§ **Text section**
┌────────

Speculation and Rumors: Nvidia Blackwell ...

Broopster · Nov 30, 2024

I’d like to throw a question out there regarding GB202 and GB203 L2 cache. Despite our proximity to launch, I haven’t seen any leaks about the cache size. The 128 MB rumor has been out for well over a year and never confirmed by anyone to my knowledge. It could easily have been an estimation based on the assumption that the core/cache ratio would stay the same as Ada. Sounds like that could be tough with only 22% more die space (on GB202) and added MCs, though AMD managed to cut down the L3 cache size on 4nm for Zen 5, so it’s not impossible I guess. GB203 shouldn’t have the same problem so I’d guess that cache would stay the same.

Curious if anyone has seen anything or has any thoughts on this.

homerdog · Nov 30, 2024

Broopster said:
I think there is also a generational effect as well. I have teenage brothers from a second marriage and they exclusively game on laptop or console - they marveled at my desktop case like something at the Smithsonian. They’ve grown up being able to do pretty much anything on the go, so bifurcating their laptop and desktop like I do seems strange to them (there isn’t a desktop in their house). I also think one can’t underestimate the popularity of low-Fi games to that generation. One of my brothers exclusively plays Roblox and Minecraft on his laptop. Admittedly, you probably don’t need a dGPU for that but the parents bought him a laptop with one because they asked to buy a gaming laptop!

VRR monitors are de rigeur for a modern gaming laptop, whereas when I bought a top-of-the-line gaming laptop (admittedly Maxwell, not Turing) I don’t recall even having the option, meaning it was 60 hz Vsync or bust. Now if you can only hit 50 fps no problem, and then DLSS 3 gets you well over 60. I swore I’d never buy one again - it was essentially a portable desktop. But I’m confident if I did buy one today my experience would be far better (to be clear, I have zero interest in one). Please bear in mind this post is entirely anecdotal, and only intended as a partial explanation.

OK that makes sense. But with the popularity of streaming I'd think young people wouldn't find the concept of a desktop so foreign anymore.

└────────

§ **Aim of the exercise**
Check each statement against the forum thread on Nvidia Blackwell rumors, answering yes or no and quoting the words that decide it. 1. The 128 MB cache rumor has been confirmed. 2. The teenage brothers mentioned in the thread game only on laptops or consoles. 3. The top-of-the-line gaming laptop the writer once bought used a Turing GPU.

§ **Given information**
┌────────

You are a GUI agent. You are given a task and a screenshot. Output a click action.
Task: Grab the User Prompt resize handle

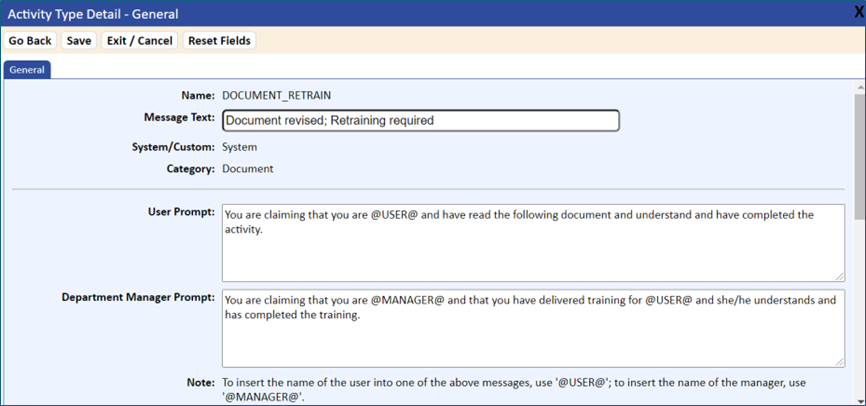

└────────

§ **Answer to this problem**
1. No: "never confirmed by anyone to my knowledge"
2. Yes: "they exclusively game on laptop or console"
3. No: "admittedly Maxwell, not Turing"